Amazon stock drops 16% over seven days as massive capex guidance spooks investors. Bill Ackman's Pershing Square sees opportunity.

2/12/2026

Amazon is having its worst week in over a year. The stock has dropped 16% over seven consecutive trading sessions — the longest losing streak since November 2022.

The culprit: a $200 billion capital expenditure plan for 2026.

The Numbers That Spooked Wall Street

Amazon's Q4 earnings on February 5 were solid. Revenue hit $213.4B (+14% YoY). AWS growth accelerated to 24% — the fastest in 13 quarters. Operating income reached $25B.

Then came the guidance.

2026 capex: ~$200 billion. That's up 52-56% from 2025's ~$130B. Far above analyst expectations of ~$150B. The highest among hyperscalers.
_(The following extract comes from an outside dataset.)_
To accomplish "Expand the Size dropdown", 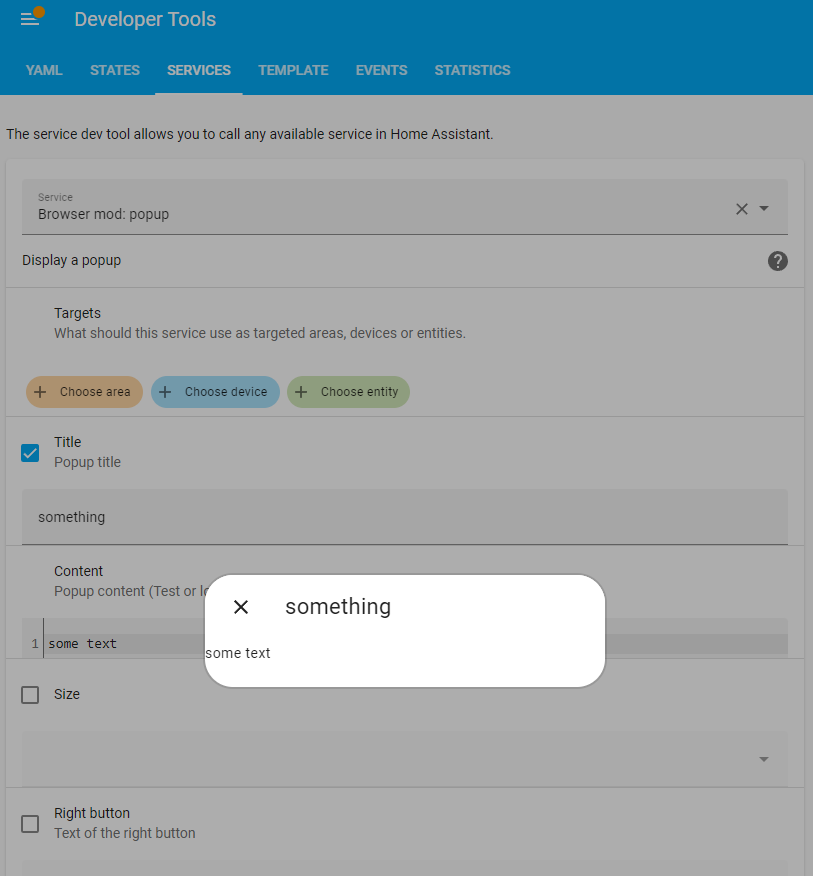I will pos(763,759).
Most of it goes to AI infrastructure — data centers, custom chips (Trainium, Graviton), networking. CEO Andy Jassy says demand for AI compute is outpacing supply. The spend is about meeting that demand.

Investors heard something else: negative free cash flow in 2026. First among cloud peers.

The Seven-Day Rout

The stock dropped 9% the day after earnings. It kept falling. By February 12, AMZN had shed 16% from its February 2 close.

Metric Post-Earnings Change
Stock Price -16% (7 days)
Free Cash Flow (TTM) Down to $11.2B
Market Cap Lost ~$300B

This is classic growth-stock tension. Long-term infrastructure investment versus short-term cash flow. The market chose to panic.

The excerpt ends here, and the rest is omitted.